“We felt we had to be prepared for the worst.”
That what was Don Shula said about his Dolphins’ regular-season opener at Kansas City.
Turns out, what they got was the Chiefs’ worst in a 20-10 win that wasn’t nearly as close as the score would indicate.
Shula had plenty of reason to be apprehensive going into this game. Miami had ended Kansas City’s 1971 season with their classic two-overtime victory on Christmas Day in the Chiefs’ final game at Municipal Stadium.
The return match in the 1972 opener would be in brand new Arrowhead Stadium, part of the first baseball-football stadium complex built in the United States. Royals Stadium, with the center field waterfall, would open the following spring. Both stadiums, after major upgrades to keep up with the times, are still in use although the Royals are seeking a new downtown stadium. As was the trend for new stadiums in the 1970s, the Truman Sports Complex (named after Missouri native President Harry Truman) was built outside the city, adjacent to Interstate 70.

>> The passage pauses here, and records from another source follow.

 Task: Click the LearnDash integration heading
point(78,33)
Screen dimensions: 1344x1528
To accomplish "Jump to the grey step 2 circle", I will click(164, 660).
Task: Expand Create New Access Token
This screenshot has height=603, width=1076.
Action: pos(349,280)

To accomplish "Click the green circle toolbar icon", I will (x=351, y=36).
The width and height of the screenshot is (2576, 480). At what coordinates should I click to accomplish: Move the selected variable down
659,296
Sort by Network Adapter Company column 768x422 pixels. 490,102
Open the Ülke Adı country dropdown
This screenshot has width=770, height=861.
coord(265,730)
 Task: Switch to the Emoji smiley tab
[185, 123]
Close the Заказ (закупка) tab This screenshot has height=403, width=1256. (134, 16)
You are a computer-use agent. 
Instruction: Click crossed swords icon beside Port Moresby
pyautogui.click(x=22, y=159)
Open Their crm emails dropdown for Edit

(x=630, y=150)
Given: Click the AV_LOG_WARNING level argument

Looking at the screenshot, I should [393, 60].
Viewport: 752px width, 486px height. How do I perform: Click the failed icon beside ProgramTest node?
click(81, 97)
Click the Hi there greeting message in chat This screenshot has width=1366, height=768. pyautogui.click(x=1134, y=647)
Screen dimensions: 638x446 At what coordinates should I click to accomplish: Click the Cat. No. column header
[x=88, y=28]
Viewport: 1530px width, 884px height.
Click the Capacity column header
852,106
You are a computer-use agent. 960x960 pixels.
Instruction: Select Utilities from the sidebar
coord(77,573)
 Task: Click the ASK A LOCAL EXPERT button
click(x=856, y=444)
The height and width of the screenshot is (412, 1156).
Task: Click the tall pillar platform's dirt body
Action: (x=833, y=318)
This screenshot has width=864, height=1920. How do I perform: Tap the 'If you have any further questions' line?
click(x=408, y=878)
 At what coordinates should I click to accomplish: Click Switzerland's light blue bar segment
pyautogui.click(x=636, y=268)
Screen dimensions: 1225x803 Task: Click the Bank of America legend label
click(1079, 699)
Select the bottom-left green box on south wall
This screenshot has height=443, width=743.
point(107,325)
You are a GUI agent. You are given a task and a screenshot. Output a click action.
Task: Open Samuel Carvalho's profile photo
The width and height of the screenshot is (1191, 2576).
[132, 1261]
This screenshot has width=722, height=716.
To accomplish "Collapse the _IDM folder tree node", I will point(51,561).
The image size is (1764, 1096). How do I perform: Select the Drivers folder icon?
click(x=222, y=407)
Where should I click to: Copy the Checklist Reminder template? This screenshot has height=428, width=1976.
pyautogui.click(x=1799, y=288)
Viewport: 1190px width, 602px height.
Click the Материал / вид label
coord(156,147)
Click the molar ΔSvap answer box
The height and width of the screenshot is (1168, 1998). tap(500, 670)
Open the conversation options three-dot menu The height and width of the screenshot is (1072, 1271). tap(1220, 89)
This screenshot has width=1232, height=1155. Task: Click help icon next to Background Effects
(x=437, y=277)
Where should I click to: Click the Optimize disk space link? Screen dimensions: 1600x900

The Chiefs players and fans had over eight months to stew over a game that they would have won if not for two Jan Stenerud missed field goals, a fact that Don Shula was all too aware of.
Another concern would be the crowd. The playoff game, the only one ever at Municipal Stadium, was played before a sellout crowd of 50,861. The attendance for the opener at Arrowhead Stadium would approach 78,000-the stadium featured even more permanent seats than the Orange Bowl.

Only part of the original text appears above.